# Unbiased median absolute deviation for n=2

Update: this blog post is a part of research that aimed to build an unbiased median absolute deviation estimator based on various quantile estimators. A preprint with final results is available on arXiv: arXiv:2207.12005 [stat.ME]. Some information in this blog post can be obsolete: please, use the preprint as the primary reference.

I already covered the topic of the unbiased median deviation based on the traditional sample median, the Harrell-Davis quantile estimator, and the trimmed Harrell-Davis quantile estimator. In all the posts, the values of bias-correction factors were evaluated using the Monte-Carlo simulation. In this post, we calculate the exact value of the bias-correction factor for two-element samples.

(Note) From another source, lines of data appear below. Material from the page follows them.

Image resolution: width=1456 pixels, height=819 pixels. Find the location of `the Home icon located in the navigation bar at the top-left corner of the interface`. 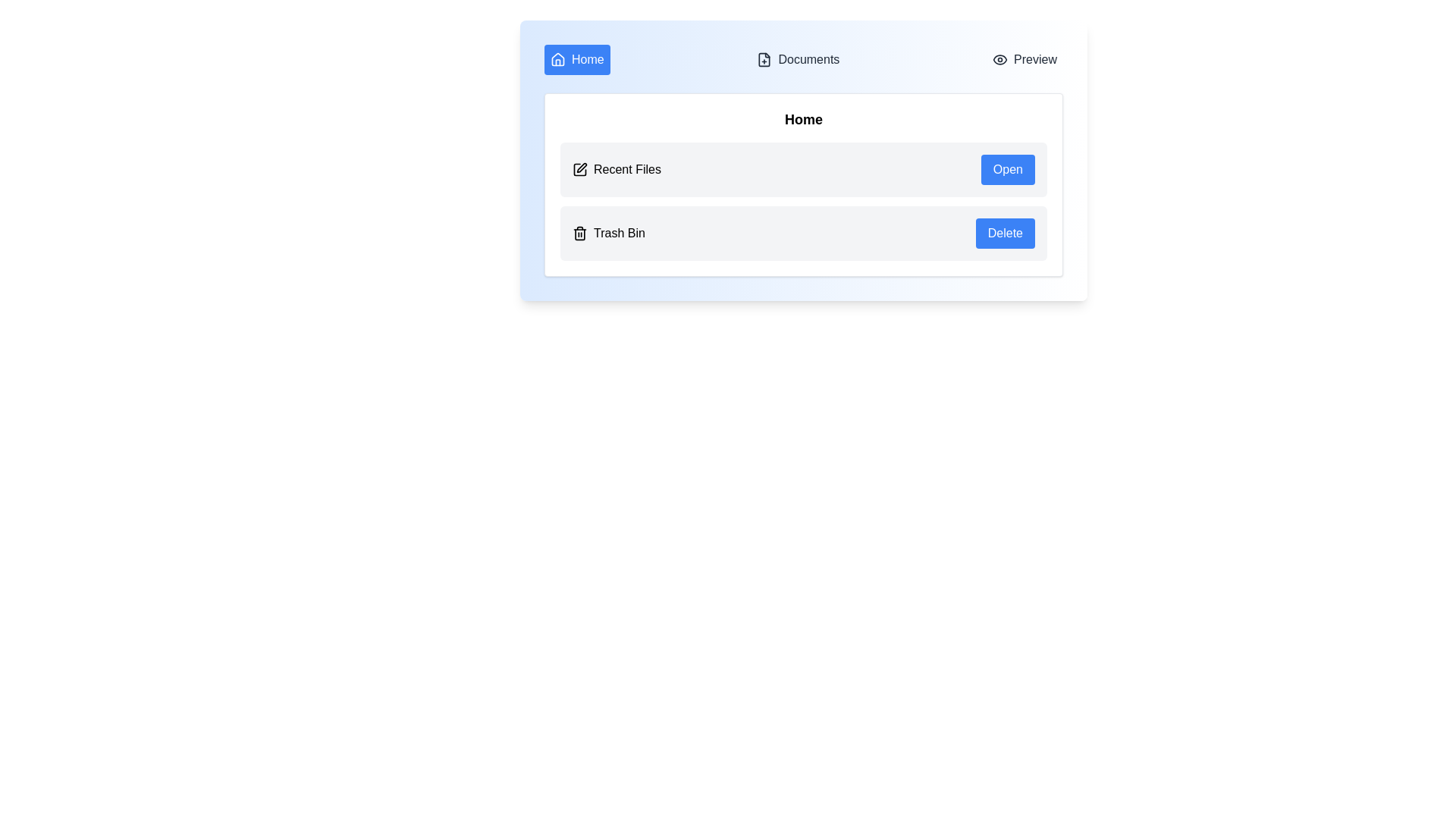

the Home icon located in the navigation bar at the top-left corner of the interface is located at coordinates (557, 58).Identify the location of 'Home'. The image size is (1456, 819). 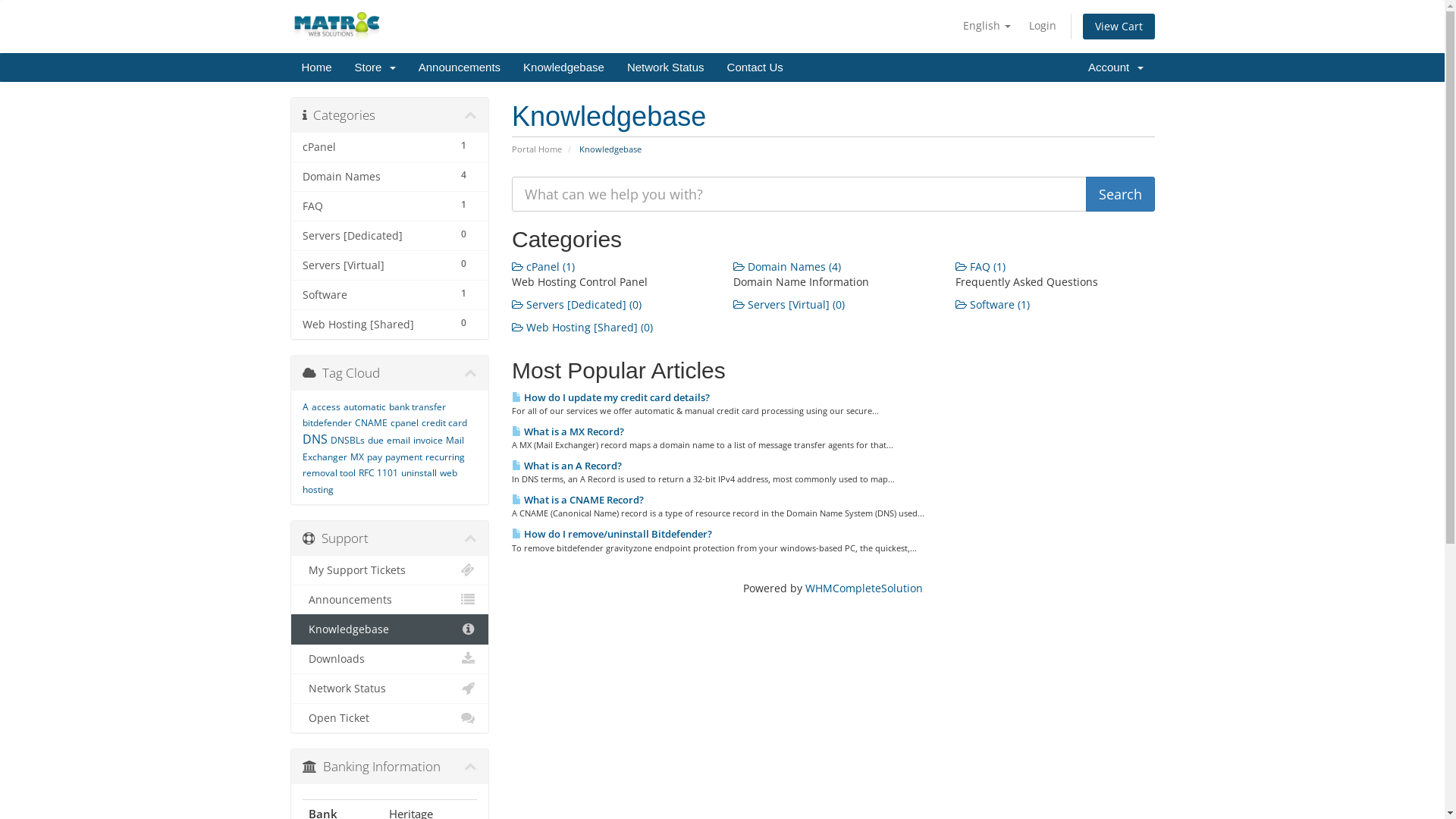
(315, 66).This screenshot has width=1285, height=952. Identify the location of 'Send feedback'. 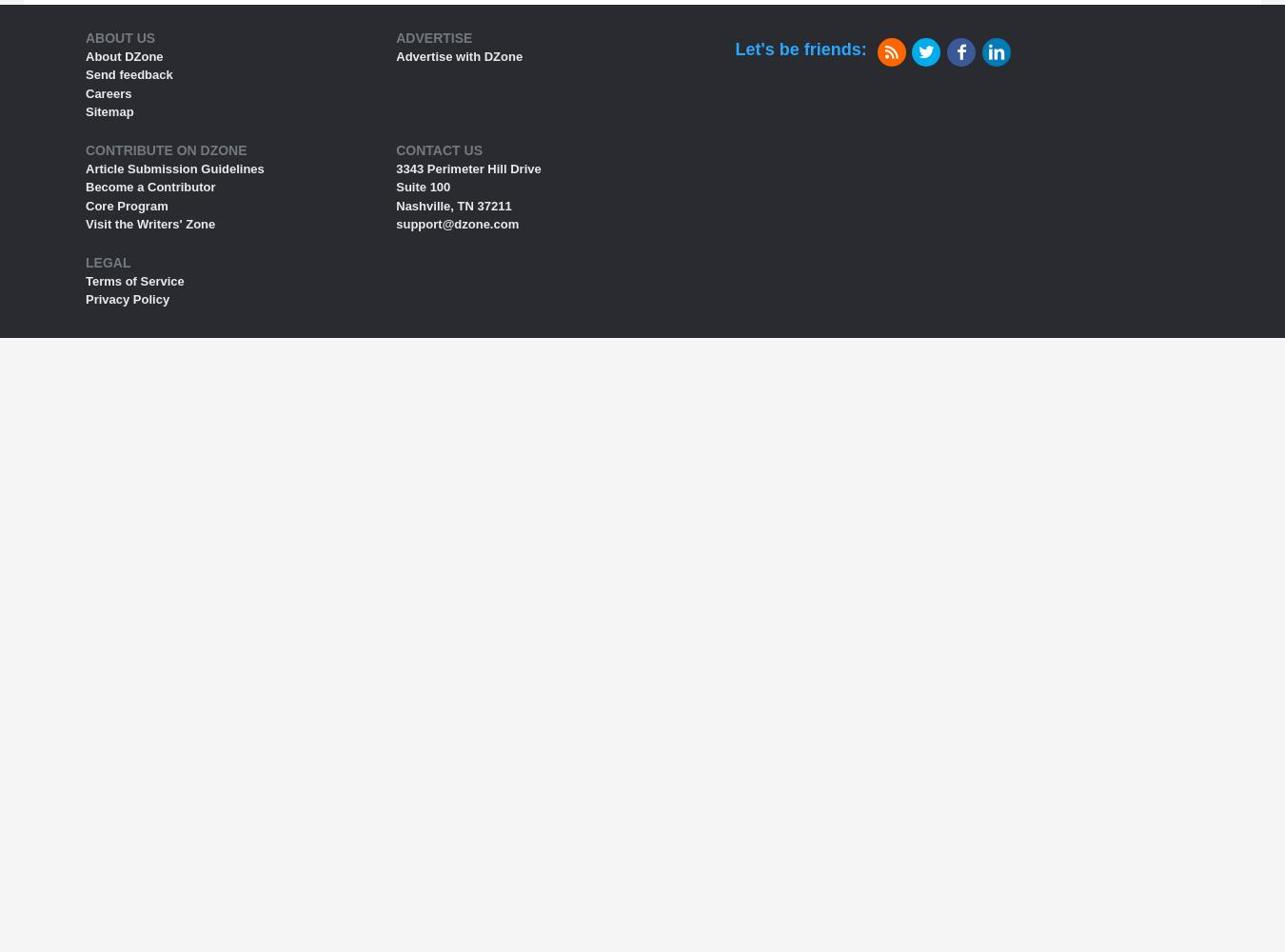
(128, 73).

Let $$X = \{ X_1, X_2 \}$$ be a sample of two random variables from the standard normal distribution $$\mathcal{N}(0, 1^2)$$. Regardless of the chosen median estimator, the median is unequivocally determined:

$\operatorname{median}(X) = \dfrac{X_1 + X_2}{2}.$

Now let’s calculate the median absolute deviation $$\operatorname{MAD}$$:

$\begin{split} \operatorname{MAD}(X) & = \operatorname{median}(|X - \operatorname{median}(X)|) = \\ & = \operatorname{median}(\{ \, |X_1 - (X_1 + X_2)/2|\,,\, |X_2 - (X_1 + X_2)/2|\, \}) = \\ & = \operatorname{median}(\{ \, |(X_1 - X_2)/2|\,,\, |(X_2 - X_1)/2| \,\}) = \\ & = |X_1 - X_2|/2. \end{split}$

Since $$X_1, X_2 \sim \mathcal{N}(0, 1^2)$$ which is symmetrical, $$|X_1 - X_2|/2$$ is distributed the same was as $$|X_1 + X_2|/2$$. Let’s denote the sum of two standard normal distributions as $$Z = X_1 + X_2$$. It gives us another normal distribution with modified variance:

$Z \sim \mathcal{N}(0, \sqrt{2}^2).$

Since we take the absolute value of $$Z$$, we get the half-normal distribution. The expected value of a half-normal distribution formed from the normal distribution $$\mathcal{N}(0, \sigma^2)$$ is $$\sigma \sqrt{2/\pi}$$. Thus,

$\mathbb{E}(|Z|) = \sqrt{2} \sqrt{2/\pi} = 2/\sqrt{\pi}.$

Finally, we have:

$\begin{split} \mathbb{E}(\operatorname{MAD}(X)) & = \mathbb{E}\Bigg( \frac{|X_1 - X_2|}{2} \Bigg) = \mathbb{E}\Bigg( \frac{|X_1 + X_2|}{2} \Bigg) = \\ & = \mathbb{E}\Bigg( \frac{|Z|}{2} \Bigg) = \frac{2/\sqrt{\pi}}{2} = \frac{1}{\sqrt{\pi}}. \end{split}$

The bias-correction factor $$C_2$$ for $$\operatorname{MAD}(X)$$ is the reciprocal value of its expected value:

$C_2 = \frac{1}{\mathbb{E}(\operatorname{MAD}(X))} = \sqrt{\pi} \approx 1.77245385090552.$